Arrogant, maladroit, Philippe Nzobonariba, porte-parole et secrétaire général du gouvernement, irrite de plus en plus. Selon plusieurs observateurs, ses propos n’aident pas le gouvernement.
Comme si Human Rights Watch (HRW) n’était pas capable de faire ses propres enquêtes et de rédiger son propre rapport, Philippe Nzobonariba lâche : « Ce rapport a été rédigé par des journalistes de certains médias, l’opposition et la société civile. HRW n’a fait que mettre son logo. Ce rapport ne vise qu’à ternir et déformer l’image du Burundi par la manipulation, le mensonge, etc. » Ce genre de déclaration, selon plusieurs observateurs, est devenu une habitude pour le porte-parole du gouvernement : « Il a qualifié les journalistes de « vendeurs de cadavres » lorsqu’International Crisis Group (ICG) a sorti son rapport au mois de décembre dernier. » De surcroît, quand le sénat belge a demandé aux autorités burundaises de rétablir l’ancienne commission de suivi de l’application de l’Accord d’Arusha (…) afin de restaurer le dialogue politique entre les différentes composantes burundaises, Philippe Nzobonariba, ou « Tonton », égal à lui même, est encore monté au créneau. Il a donné une mise en garde à ces sénateurs en leur rappelant de ne pas s’ingérer dans les affaires du Burundi. Le secrétaire général du gouvernement estimait que les députés belges n’avaient pas de leçon à donner au gouvernement burundais d’autant plus que leur pays, la Belgique, venait de passer plus d’une année sans gouvernement. Apparemment, Philippe Nzobonariba est décidé. Après une toute petite accalmie, il vient encore une fois de mettre de l’huile sur le feu en s’attaquant à la fois à l’organisation Human Rights Watch, aux journalistes, à la société civile et à l’opposition. Réactions.
« Philippe Nzobonariba est impardonnable »
Léonce Ngendakumana, président en exercice de l’ADC Ikibiri, ne mâche pas ses mots : « Un gouvernement même issu d’un coup d’Etat ne peut pas tolérer de telles déclarations en son nom. » il se dit scandalisé : « Ce n’est pas au porte-parole du gouvernement de rapporter de tels propos, il y a des limites quand on est responsable. » Pour M. Ngendakumana, si Philippe Nzobonariba sort ses déclarations après concertation et avec le consentement de tout le gouvernement, cela dénote l’irresponsabilité de ce dernier.
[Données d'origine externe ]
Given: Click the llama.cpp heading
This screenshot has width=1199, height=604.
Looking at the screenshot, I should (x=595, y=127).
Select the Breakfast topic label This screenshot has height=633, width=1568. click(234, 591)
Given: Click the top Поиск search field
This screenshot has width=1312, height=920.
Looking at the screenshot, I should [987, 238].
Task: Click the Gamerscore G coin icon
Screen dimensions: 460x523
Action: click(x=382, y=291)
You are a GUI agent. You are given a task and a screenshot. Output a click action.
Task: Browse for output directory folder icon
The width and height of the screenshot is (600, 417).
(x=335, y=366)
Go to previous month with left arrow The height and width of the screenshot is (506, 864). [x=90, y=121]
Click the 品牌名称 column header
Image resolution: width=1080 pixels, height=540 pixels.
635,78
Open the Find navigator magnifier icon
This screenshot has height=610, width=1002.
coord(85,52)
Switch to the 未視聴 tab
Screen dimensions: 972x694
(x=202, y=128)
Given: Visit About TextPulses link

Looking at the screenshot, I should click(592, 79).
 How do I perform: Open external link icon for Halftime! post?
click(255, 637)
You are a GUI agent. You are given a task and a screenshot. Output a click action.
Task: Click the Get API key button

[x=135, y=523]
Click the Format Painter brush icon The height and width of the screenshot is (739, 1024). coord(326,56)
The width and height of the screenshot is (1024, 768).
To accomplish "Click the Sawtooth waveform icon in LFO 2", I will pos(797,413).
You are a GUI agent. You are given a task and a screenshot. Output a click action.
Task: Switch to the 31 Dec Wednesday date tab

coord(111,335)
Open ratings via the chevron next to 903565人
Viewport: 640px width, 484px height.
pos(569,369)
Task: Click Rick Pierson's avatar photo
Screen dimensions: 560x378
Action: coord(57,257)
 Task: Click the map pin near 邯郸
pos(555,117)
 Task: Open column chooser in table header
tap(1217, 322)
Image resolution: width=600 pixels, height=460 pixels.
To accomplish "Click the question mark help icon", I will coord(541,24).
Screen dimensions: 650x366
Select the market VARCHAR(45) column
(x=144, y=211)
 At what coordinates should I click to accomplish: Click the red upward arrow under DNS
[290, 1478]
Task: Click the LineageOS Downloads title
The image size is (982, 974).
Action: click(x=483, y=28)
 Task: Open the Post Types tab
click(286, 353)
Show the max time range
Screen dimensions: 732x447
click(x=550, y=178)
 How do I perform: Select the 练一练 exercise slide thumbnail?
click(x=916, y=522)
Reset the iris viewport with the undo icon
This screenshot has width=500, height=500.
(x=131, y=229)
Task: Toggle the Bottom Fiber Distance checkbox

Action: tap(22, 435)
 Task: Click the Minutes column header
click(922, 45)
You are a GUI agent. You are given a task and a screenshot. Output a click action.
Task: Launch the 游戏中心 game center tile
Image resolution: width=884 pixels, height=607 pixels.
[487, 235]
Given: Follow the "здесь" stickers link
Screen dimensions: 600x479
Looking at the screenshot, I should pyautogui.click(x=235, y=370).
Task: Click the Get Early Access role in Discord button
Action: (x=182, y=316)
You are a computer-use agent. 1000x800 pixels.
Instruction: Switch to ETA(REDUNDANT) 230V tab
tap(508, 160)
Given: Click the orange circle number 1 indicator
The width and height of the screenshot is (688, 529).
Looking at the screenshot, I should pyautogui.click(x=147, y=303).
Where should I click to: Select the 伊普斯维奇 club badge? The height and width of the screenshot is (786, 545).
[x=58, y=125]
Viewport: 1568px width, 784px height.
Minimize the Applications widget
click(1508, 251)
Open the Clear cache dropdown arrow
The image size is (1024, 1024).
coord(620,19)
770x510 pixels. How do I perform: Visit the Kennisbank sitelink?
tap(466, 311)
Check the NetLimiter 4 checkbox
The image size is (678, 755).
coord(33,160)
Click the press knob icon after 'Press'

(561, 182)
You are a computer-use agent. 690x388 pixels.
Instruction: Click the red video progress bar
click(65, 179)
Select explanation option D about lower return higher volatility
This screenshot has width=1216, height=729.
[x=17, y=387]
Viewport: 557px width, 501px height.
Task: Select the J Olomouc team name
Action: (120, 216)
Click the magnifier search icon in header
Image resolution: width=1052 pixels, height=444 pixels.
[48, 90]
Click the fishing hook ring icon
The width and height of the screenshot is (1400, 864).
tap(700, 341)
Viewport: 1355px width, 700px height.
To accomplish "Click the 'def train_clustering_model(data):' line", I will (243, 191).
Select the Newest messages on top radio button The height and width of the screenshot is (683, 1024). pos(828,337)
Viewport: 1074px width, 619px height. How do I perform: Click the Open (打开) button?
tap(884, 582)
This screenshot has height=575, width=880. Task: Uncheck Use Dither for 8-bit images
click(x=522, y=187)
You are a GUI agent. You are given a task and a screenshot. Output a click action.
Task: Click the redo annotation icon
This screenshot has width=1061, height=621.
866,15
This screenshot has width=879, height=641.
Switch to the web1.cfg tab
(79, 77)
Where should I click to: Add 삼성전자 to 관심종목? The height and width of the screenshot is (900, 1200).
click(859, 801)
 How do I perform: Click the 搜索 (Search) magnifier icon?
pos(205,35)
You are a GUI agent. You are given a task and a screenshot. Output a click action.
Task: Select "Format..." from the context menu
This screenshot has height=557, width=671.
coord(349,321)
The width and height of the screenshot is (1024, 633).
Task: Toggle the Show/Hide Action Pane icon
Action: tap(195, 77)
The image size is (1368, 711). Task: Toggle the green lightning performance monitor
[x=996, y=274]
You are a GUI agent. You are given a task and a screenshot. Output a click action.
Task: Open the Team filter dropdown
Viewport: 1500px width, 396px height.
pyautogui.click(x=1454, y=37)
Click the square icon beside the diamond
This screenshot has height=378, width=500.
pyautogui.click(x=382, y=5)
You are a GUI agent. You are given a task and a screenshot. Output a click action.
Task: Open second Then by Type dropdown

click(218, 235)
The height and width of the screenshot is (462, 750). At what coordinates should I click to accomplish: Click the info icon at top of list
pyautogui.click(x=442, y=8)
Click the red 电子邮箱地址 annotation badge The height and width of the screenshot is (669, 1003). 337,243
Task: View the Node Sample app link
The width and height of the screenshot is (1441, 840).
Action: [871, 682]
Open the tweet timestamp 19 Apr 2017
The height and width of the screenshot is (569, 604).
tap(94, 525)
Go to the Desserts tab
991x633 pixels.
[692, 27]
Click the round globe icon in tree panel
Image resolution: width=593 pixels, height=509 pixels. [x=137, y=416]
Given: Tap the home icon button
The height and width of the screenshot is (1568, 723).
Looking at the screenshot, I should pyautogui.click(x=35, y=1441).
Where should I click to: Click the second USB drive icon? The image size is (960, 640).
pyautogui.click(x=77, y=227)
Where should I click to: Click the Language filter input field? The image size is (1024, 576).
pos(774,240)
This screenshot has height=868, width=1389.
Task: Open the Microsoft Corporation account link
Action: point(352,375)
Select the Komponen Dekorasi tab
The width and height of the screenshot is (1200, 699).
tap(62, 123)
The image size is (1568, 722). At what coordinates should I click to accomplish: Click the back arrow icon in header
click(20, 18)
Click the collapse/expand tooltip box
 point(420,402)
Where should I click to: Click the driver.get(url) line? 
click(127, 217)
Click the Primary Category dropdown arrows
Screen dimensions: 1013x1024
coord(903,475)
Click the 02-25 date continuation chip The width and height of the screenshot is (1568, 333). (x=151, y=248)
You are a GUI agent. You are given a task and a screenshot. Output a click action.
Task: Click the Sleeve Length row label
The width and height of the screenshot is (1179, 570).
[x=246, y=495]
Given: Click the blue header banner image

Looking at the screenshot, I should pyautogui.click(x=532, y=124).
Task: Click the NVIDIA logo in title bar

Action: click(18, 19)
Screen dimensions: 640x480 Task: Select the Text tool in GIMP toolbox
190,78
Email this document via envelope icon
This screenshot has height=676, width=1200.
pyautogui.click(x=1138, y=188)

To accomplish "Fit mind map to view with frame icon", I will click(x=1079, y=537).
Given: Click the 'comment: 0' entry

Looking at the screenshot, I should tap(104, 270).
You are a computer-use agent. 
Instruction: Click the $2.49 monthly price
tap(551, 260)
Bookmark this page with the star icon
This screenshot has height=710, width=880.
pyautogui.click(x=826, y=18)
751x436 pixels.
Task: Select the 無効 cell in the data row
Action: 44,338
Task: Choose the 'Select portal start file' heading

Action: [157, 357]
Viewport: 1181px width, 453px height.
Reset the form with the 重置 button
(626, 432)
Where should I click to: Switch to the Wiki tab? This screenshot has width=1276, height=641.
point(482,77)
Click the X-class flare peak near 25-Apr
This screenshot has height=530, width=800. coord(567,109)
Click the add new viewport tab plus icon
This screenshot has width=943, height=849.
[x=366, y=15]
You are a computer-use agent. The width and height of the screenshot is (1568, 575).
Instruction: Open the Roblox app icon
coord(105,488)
Le président du parti Sahwanya Frodebu ajoute que ce comportement du porte-parole du gouvernement confirme l’hypothèse qu’au Burundi, nous avons des ministres et non un gouvernement. Il s’interroge : comment Philippe Nzobonariba peut-il penser un seul instant que Human Rights Watch (HRW) est né pour combattre le CNDD-FDD. Selon M. Ngendakumana, HRW est la première organisation qui a mené des enquêtes sur l’assassinat du président Ndadaye : « A l’époque, M. Nzobonariba était dans le mouvement dit du changement, pourtant, il n’a pas levé un seul doigt pour contester le travail de HRW.» Léonce Ngendakumana n’en revient pas. Il estime qu’il est incapable de revenir sur son discours, ce qui prouve que c’est une caisse de résonnance de quelques individus proches du CNDD-FDD.
« Il faut lui chercher une place ailleurs »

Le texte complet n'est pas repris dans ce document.